The two Uppers stopped in their tracks and looked at him. He saw them register, with mutual gasps of consternation, the pistol he was brandishing at them. Their eyes flickered as they took in Swinburne, Trounce and Wells, all standing at his back.
“If you attempt to call for help, I’ll shoot you,” he said.
Both women were exceedingly skinny—almost emaciated—and possessed of protruding joints and absurdly large breasts. Their faces were painted so heavily they resembled masks, and they had ridiculously tall and extravagant wigs balanced precariously on their heads. The pair wore gowns of a vaguely Elizabethan design.
“Who on earth are you?” the one on the left asked.
“My name is Burton. And you are?”
“I am the Baroness Hume of Goldaming, heiress to the sugar beet estates of Sir Jacquard Hume, the Marquis of Norwich and the Norfolk Broads. My companion is Lady Felicity Pye of the Brick Lane Pyes, wife of Earl John Pye, overseer of Bethnal Green Road and chairman of the Pye and Keating Corporation. Burton, you say? What more? Your title, if you please.”
“I am Captain Sir Richard Francis Burton, Knight of the Order of St Michael and St George, Fellow of the Royal Geographical Society.”
“Oh my dear thing!” Lady Felicity Pye cried out. “Why didn’t you say so? Can we be of some assistance?”
“You could tell me how to find the House of Lords.”
“You don’t know? How marvellously extraordinary! Why, you must go down another three flights, turn right, go all the way to the end of the hallway, right again, and it’s straight ahead.
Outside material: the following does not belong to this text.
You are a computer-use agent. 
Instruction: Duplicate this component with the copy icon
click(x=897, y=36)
The entertainment is already under way, so you’d better hurry up.”
“Forgive me for asking,” Baroness Hume said, “but is that a gun? Why are you pointing it at us?”
“To assure you both of a thoroughly good night’s sleep.”
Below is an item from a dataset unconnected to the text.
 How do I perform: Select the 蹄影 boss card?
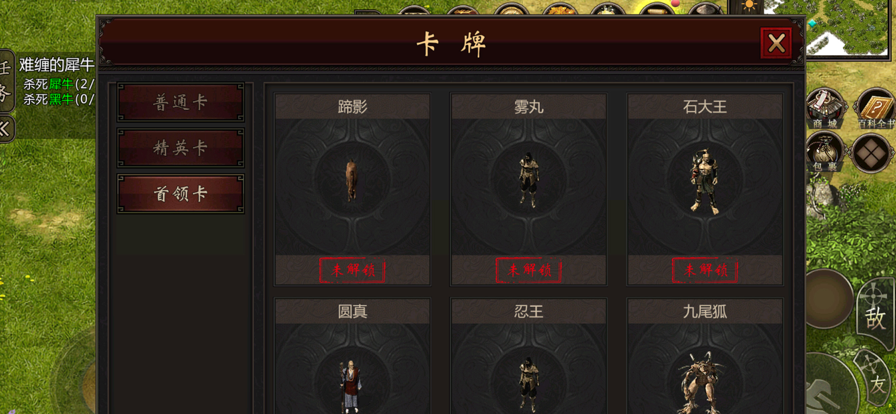pos(352,189)
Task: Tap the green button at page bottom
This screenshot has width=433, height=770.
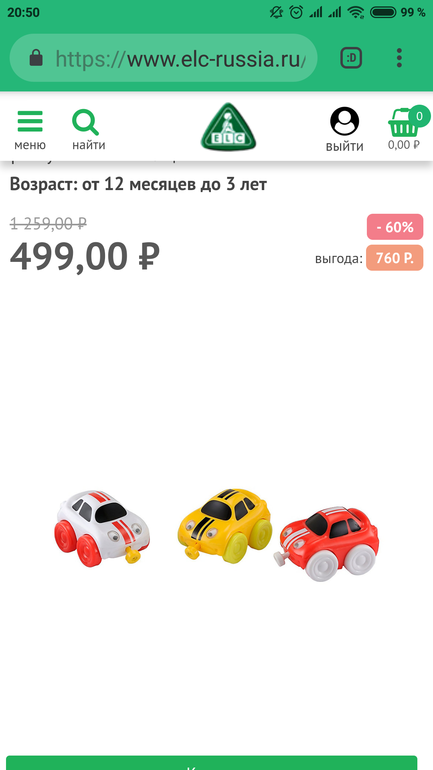Action: coord(212,763)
“Oh, how perfectly terrific!”
“Would you both sit down, please?”
“Sit down? On the stairs? Is it a game?”
“It is.”
“Hooray!”
The women sat and clapped their hands eagerly.
Burton said, “Stun both.”
Ptooff! Ptooff!
“Take one of them over your shoulder, William. Algy, Bertie, you carry the other. I’ll find a room in which to deposit them.”
While his companions took up the two limp ladies, Burton stepped down into a vestibule from which three corridors extended. In the one to his right, two equerries were walking, heading away. They turned a corner and vanished from sight, not having spotted him.
Turning back, he gestured for his friends to follow, moved to the left, and opened a door. On the other side of it, in a room filled with what looked to be shelves of bottled cleaning fluids, an equerry stood facing him, a heavy metal case—perhaps a toolbox—in its right hand.
“You are not—” it began.
The king’s agent whipped up his pistol, saw the red dot on the creature’s face, and pulled the trigger.